平成24年度「税に関する高校生の作文」国税庁長官賞受賞

 国税庁では、本年度も、全国の高等学校のご協力を得て「税に関する高校生の作文」の募集を行いました。
 これは次代を担う高校生の皆さんが、学校教育の中で学習したことや自分自身の経験・体験などを通して、税について考えたことを作文の形で発表していただき、これを機会に税に対する関心を一層深めていただきたいという趣旨で、昭和37年度から毎年実施しているものです。
 本年度は全国1,495校から182,736編の作文が寄せられました。
 名古屋国税局管内では、岐阜高等学校1年の宮本果南さん国税庁長官賞を受賞されましたのでご紹介します。

   
   

【題名】政府と国民の約束
【学校名・学年】岐阜県立岐阜高等学校 1年
【氏名】宮本 果南(かな)さん

 私はこの春、念願の高校に入学できた。心を弾ませ合格者説明会で話を聞いたあと、四月から必要な教材を買ったことを覚えている。その出来事が印象深いのは、教材にかかる費用が想像を超えていたからだ。

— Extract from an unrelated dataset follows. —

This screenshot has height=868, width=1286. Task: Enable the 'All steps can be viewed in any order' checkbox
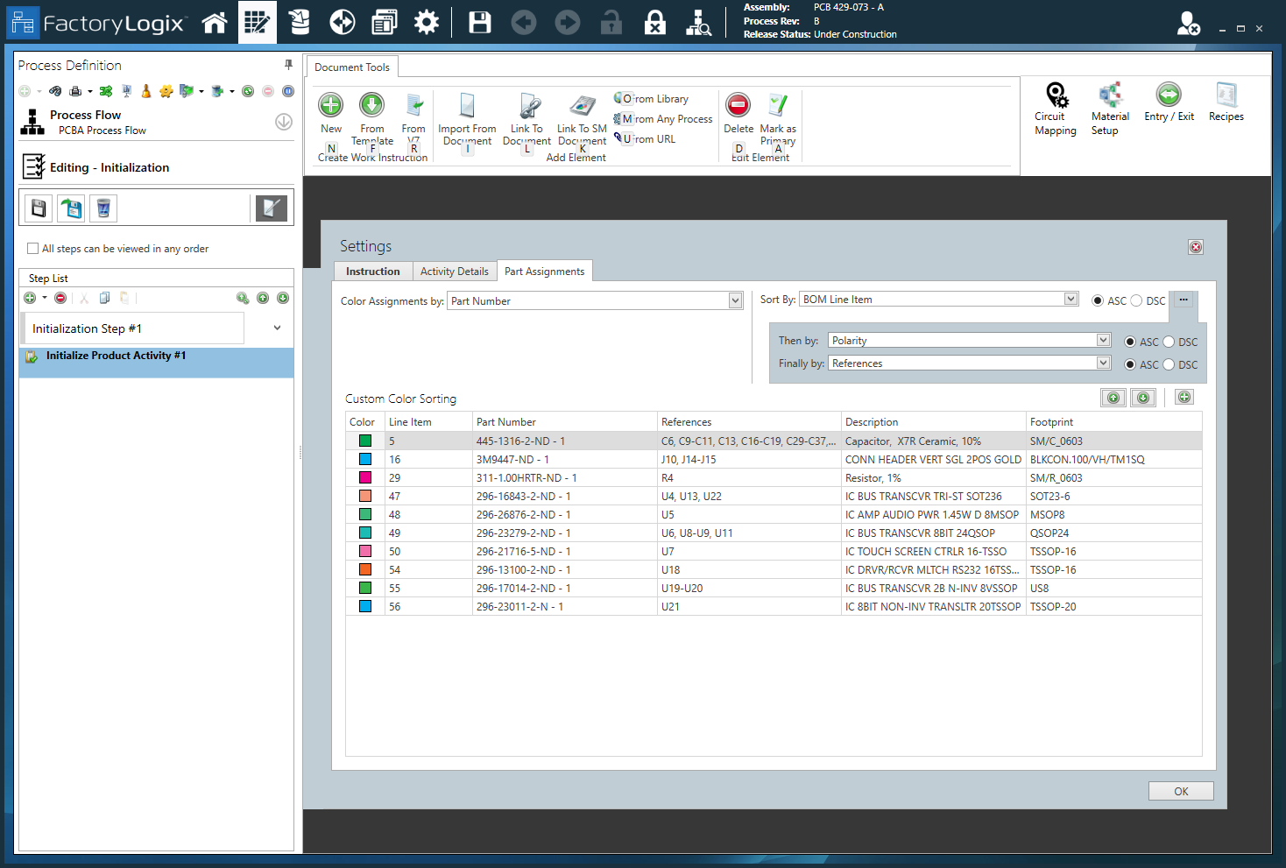31,249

 その日、帰宅した私は、中学校で使っていた教科書の整理をしていた。「確か、小学校や中学校では教科書の代金を払っていないはず」と思っていた矢先、ある言葉に目が留まった。それは教科書の裏に書かれている言葉だ。「この教科書は、これからの日本を担う皆さんへの期待をこめ、国民の税金によって無償で支給されています。大切に使いましょう。」教科書はたくさんの人が私たちの将来に投資する形で配布されていたのだ。この言葉を読んで、日本をつくっていくのは私たちなんだ、というぼんやりとはしているが責任を感じた。

 私たちは普段、税金について考えると、ついつい「お金を取られている」という気分になる。でも実際は、道路や公園、病院、学校など数え切れない数の場所を豊かにしてくれている。そして未来の日本のために、税が使われている。税によって豊かな生活ができることにもっと感謝すべきではないだろうか。感謝の心を持てれば「お金を取られている」という感覚も減るのではないだろうか。

 私は、教科書という形で税金のありがたみが良く分かった。私が目標としていた高校に入学することも、こうやって文章を書くことも、全て、教科書なしではできなかった。そう考えると、税金のない世界は怖くて仕方がない。国のたくさんの人の協力で、私はここまで成長できた。次は私の番だ。私もしっかり税を払い、多くの人の助けになりたいと思う。

 最後に、もう一つ宣言したいことがある。それは、日本人という名に恥じない人間になるということだ。福澤諭吉は学問のすゝめの中で、税についてこう述べている。

「これ即ち政府と人民の約束なり。」

 これは、私たち国民がお金を払うかわりに、政府はよりよい国づくりをするという約束だろう。しかし、別の捉え方もできる。国民から集めた税金を教科書という形で政府が届けてくれたのなら、私たちは国を担っていく人間であることを自覚しなくてはならないのではないか。それも政府と私たちの約束だ。税金の意義を考え、社会貢献していける立場であり続けたいと私は思う。